Since then, the fund industry has exploded in size. Whether this is due in part to the 12b-1 rule is hard to say, but many if not most funds have received approval to levy a 12b-1 fee, often at a maximum of 0.25 basis points, although frequently at higher rates.
One-quarter of one percent seems like a small fee to help achieve economies of scale, thereby reducing fund expense ratios, hopefully by more than the 12b-1 fee amount. In practice, it has not worked that way. Expense ratios have frequently gone up and seldom come down, even when funds achieve asset bases exceeding billions and even tens of billions of dollars. Economies of scale have proven to be illusory, at least they seem to disappear at a much lower asset base than expected.
My suggestion: Modify rule 12b-1 to cap total 12b-1 fees per fund at 0.25 basis points on the first 250 million dollars of assets. A 100 million dollar fund would be allowed to assess the full 0.25 basis points, collecting 250,000 dollars from its investors. A 250 million dollar fund could collect the full 0.25 basis points, or 625,000 dollars, to apply to distribution expenses. But a 1 billion dollar fund would be capped at the same 625,000 dollar amount, reducing the effective load on its shareholders to a 0.0625 basis points fee. By this approach, early shareholders who would benefit from a larger asset base pay to help the base grow, but only up to a point.

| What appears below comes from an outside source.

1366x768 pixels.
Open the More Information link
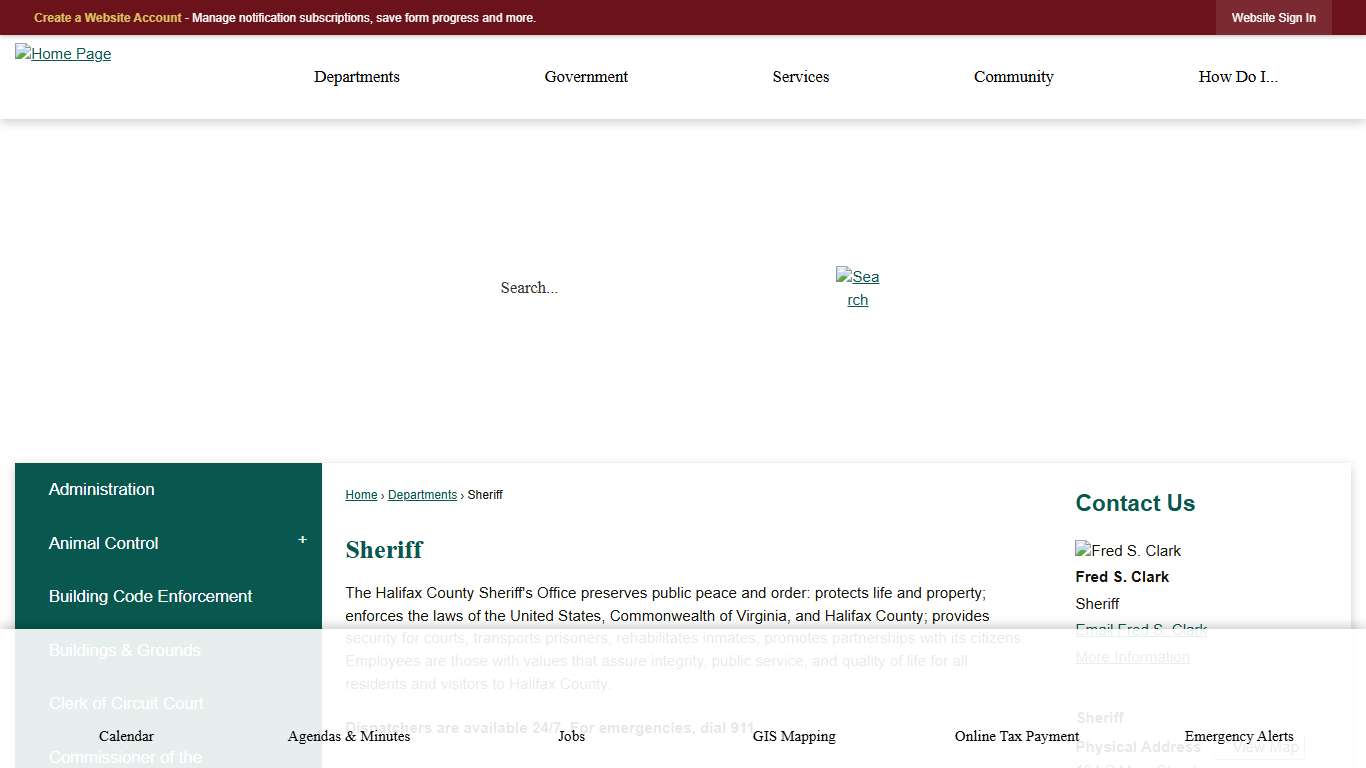[x=1132, y=657]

An alternative approach is to prohibit 12b-1 charges on funds larger than 500 million dollars.
I would further limit the 12b-1 fees allowed for a fund complex to the equivalent of the maximum for 20 funds, or 12,500,000 dollars. The idea is to prevent an unscrupulous fund management company from issuing shares in clones of the same fund, just to get around the per-fund maximum once a fund has reached the 250 million cutoff point. For the purposes of this rule and the rule above, multiple classes of the same fund are all counted, collectively, as a single fund.
This limit is logical, since in almost all cases, funds within a family share research and administrative expenses, which really do quickly slow their growth as fund families and their funds get bigger. Besides, the excessive growth of either entity by that point no longer benefits existing fund shareholders.
I dont know if my cutoff points are exactly right, they could be off by a factor of as much as 2 on either limit. But if they were much higher, they would be more or less meaningless, at least in the context of my arguments.
A second suggestion: No fund that is closed to new investors should be allowed to continue to charge 12b-1 fees.
Finally, regarding per-account fees: It is not exactly clear what you mean, but my interpretation is that the term is meant to differentiate one-time or time-of-purchase fees from per-annum fees. Per-account fees can make sense to the extent that they are minimal and only used to pay for items that would otherwise unfairly inflate the expense ratio or reduce returns, not if they are sales loads.
Thanks for the opportunity to comment. I apologize for the style of this note. Dollar signs and some other punctuation marks did not transfer to your site.